# Most Expensive Computer



## thandakid (Apr 19, 2009)

Lets see who makes the most expensive CPU



2 CPU 4800
http://www.newegg.com/Product/Product.aspx?Item=N82E16819117176

Motherboard 600
http://www.newegg.com/Product/Product.aspx?Item=N82E16813131287

Memory 800
http://www.newegg.com/Product/Product.aspx?Item=N82E16820148219

2 Graphic Card 6100 + 730
http://www.newegg.com/Product/Product.aspx?Item=N82E16814133253
+
http://www.newegg.com/Product/Product.aspx?Item=N82E16814106014

Hard Drive 1800 + http://www.newegg.com/Product/Product.aspx?Item=N82E16820134940 700
6 x http://www.newegg.com/Product/Product.aspx?Item=N82E16822136344

Casing 1000
http://www.newegg.com/Product/Product.aspx?Item=N82E16811152124

PSU
1285
http://www.newegg.com/Product/Product.aspx?Item=N82E16817147073


----------



## Dropkickmurphys (Apr 19, 2009)

I believe this has been done several times before (One fairly recently)...plus how can you build a CPU? (CPU = Central Processor Unit, not "computer") heheheh


----------



## awildgoose (Apr 19, 2009)

This guy has been resurrecting threads and making useless ones, so don't bother about it.


----------



## Aastii (Apr 19, 2009)

I'm about 90% he epic failed on his poor build anyway, he tried to use a 2 socket 604 porcessors on a socket 771mobo

that and he thinks that 8GB of DDR2 is more expensive that DDR3

His 2 video cards would use up all of the 8GB of memory alone leaveing his system with a grand total of 0bytes of memory

I'm sure there are several other flaws with this thread and that build, but i can't be bothered nitpicking any more and i can't be bothered with thandakid either. I stuck for him last night thinking he was having a mad moment of obnoxiousness and stupidity, but clearly not, it is just opening useless threads, restarting threads and having a "i knowall there is to know about computers and everything" and then coming up  with something like this and epic failing

=EDIT=

Well i thought before this thread gets locked, lets have a little fun and build a system which will work and will be useable at home and will be expensive, so, here we go.

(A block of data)
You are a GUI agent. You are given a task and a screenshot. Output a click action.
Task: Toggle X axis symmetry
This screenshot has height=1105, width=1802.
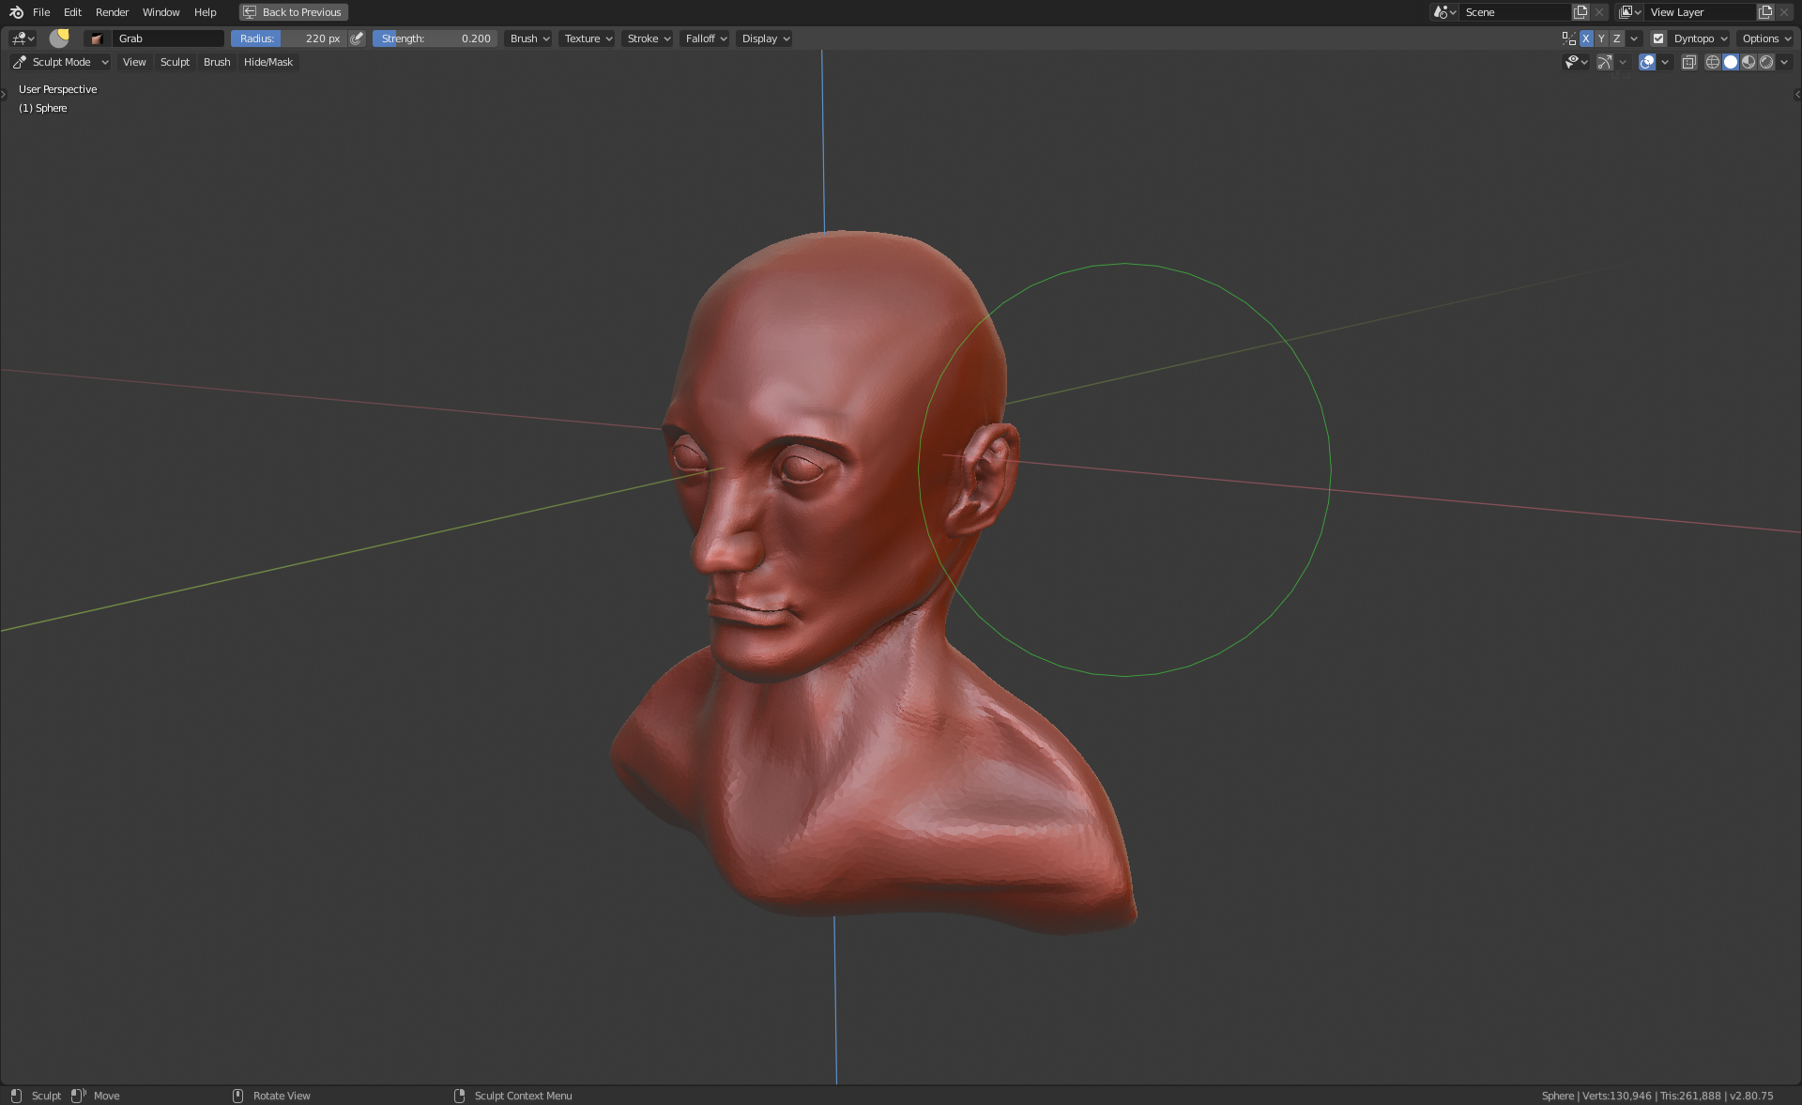pyautogui.click(x=1586, y=38)
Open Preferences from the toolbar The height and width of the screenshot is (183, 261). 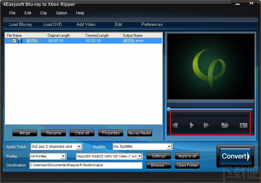pyautogui.click(x=152, y=24)
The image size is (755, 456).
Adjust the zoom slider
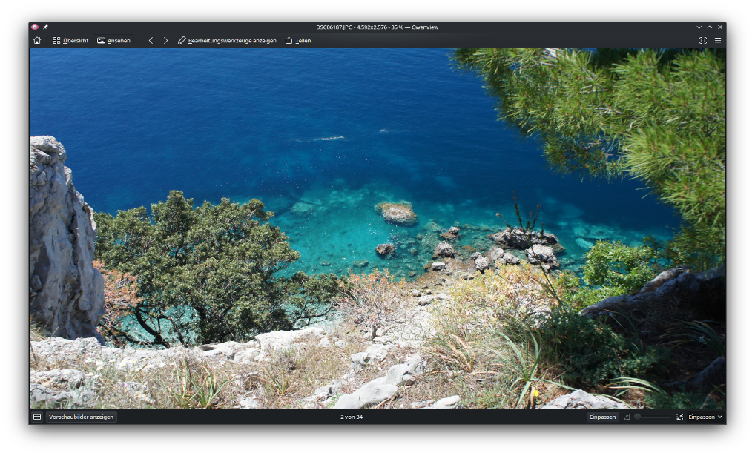(653, 417)
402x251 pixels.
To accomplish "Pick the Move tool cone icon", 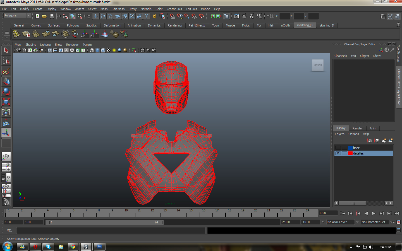I will [6, 81].
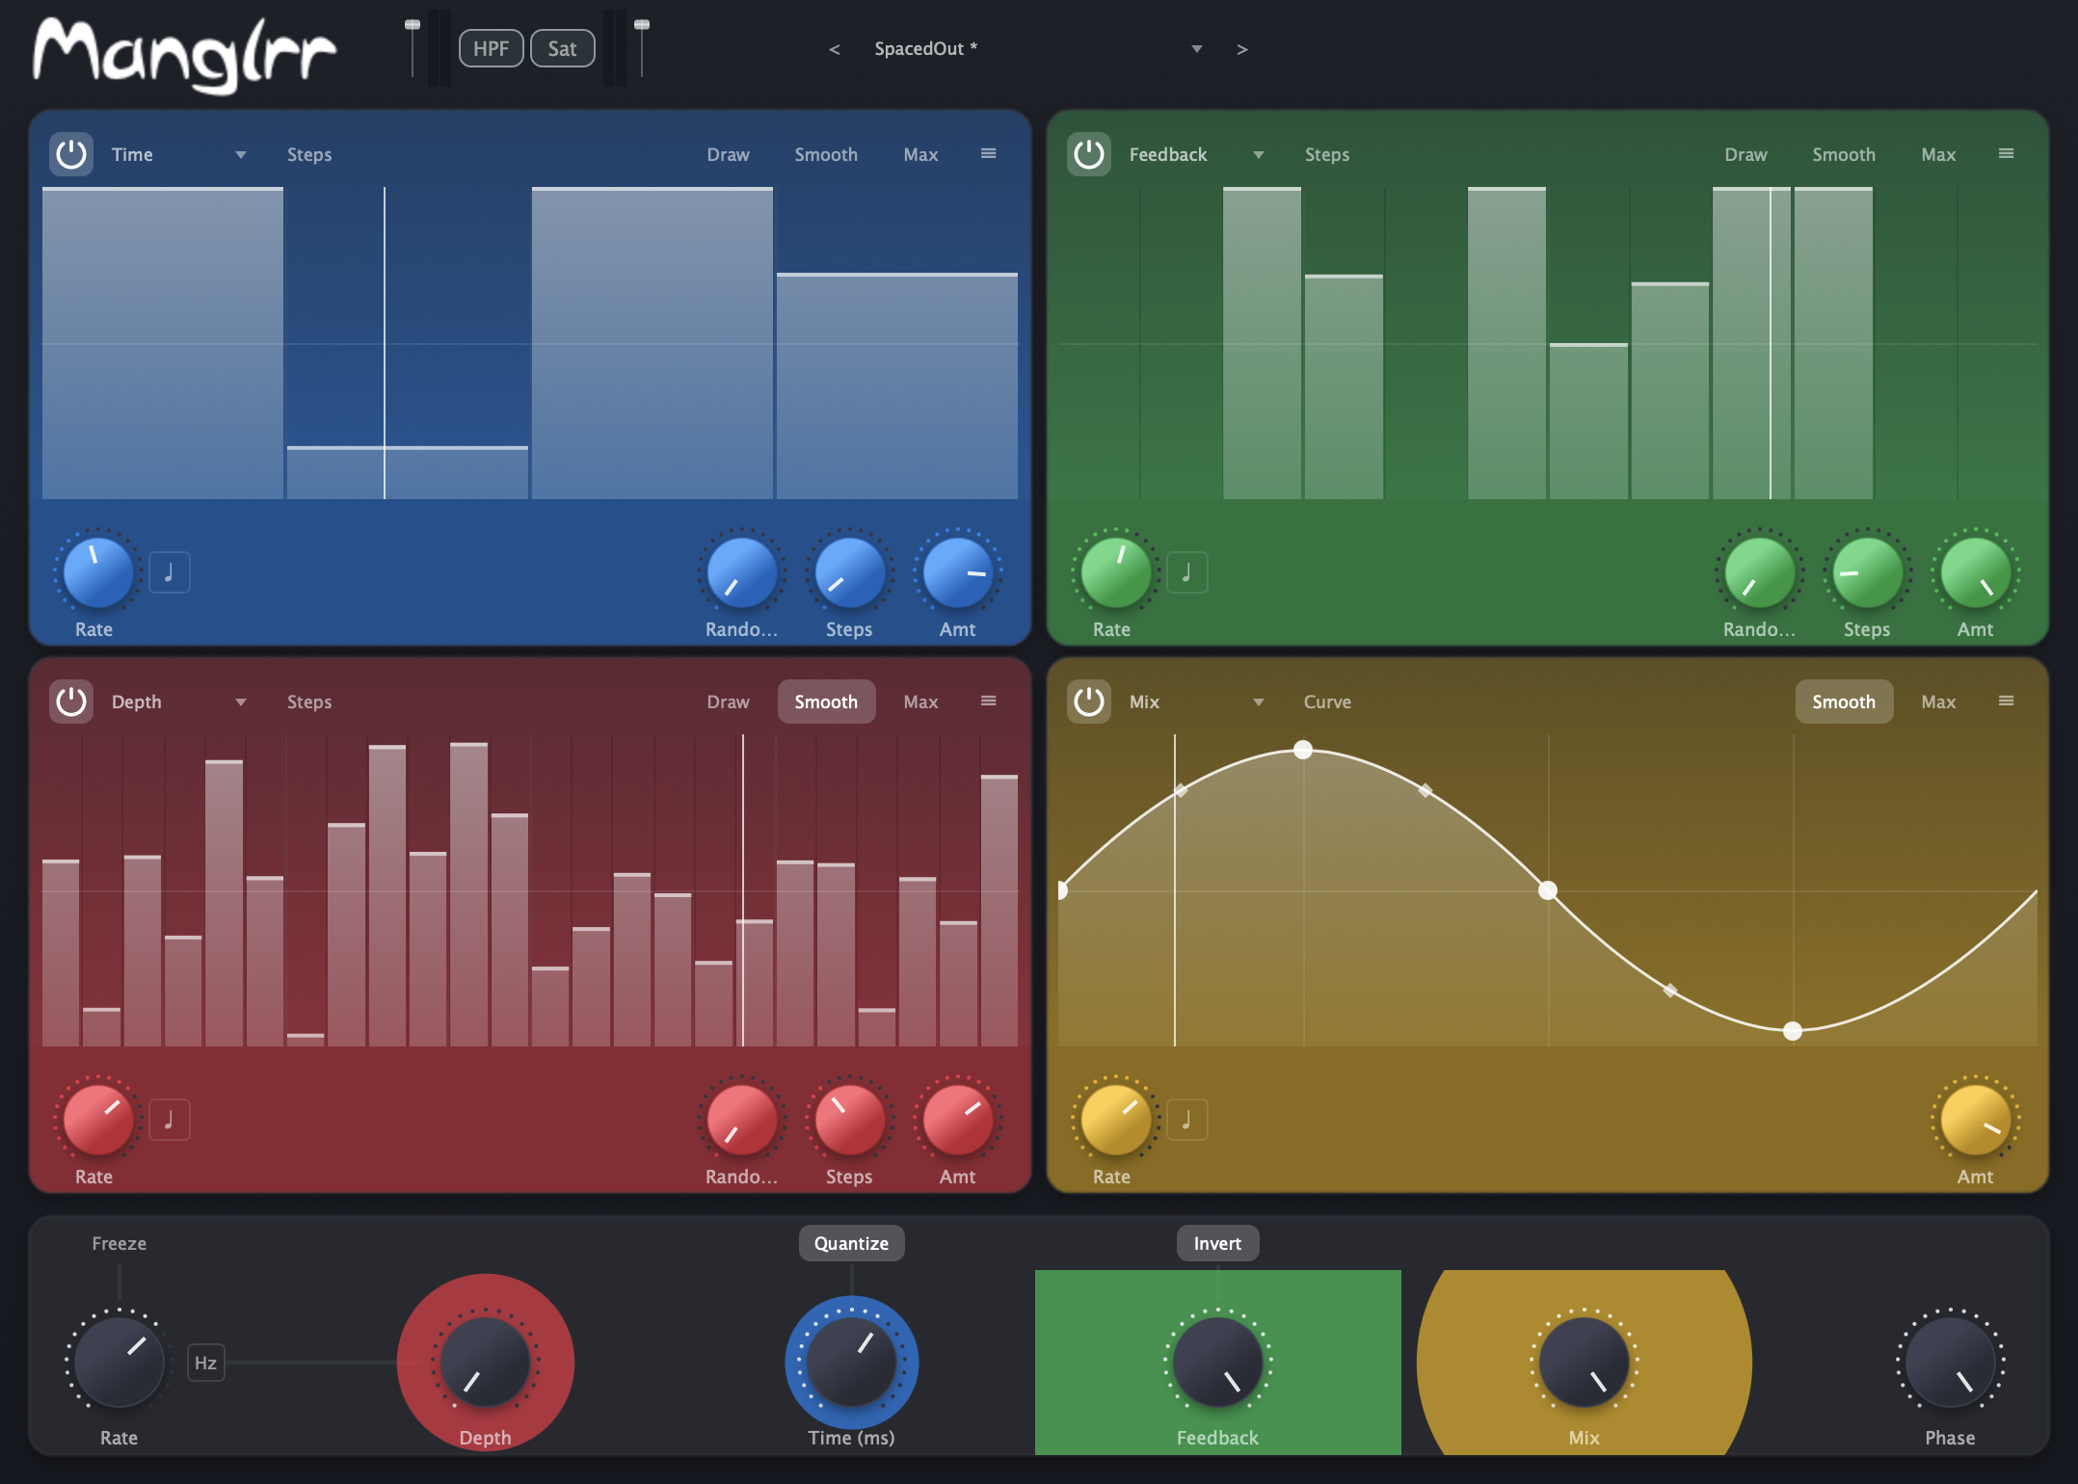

= What this task involves =
Answer these questions about the forum thread above, numbering each answer to match its question.
1. What price does the opening post give for the casing?
2. What does Dropkickmurphys say CPU stands for?
3. What socket does Aastii say the motherboard in the build uses?

= Solved exercise =
1. 1000
2. Central Processor Unit
3. Socket 771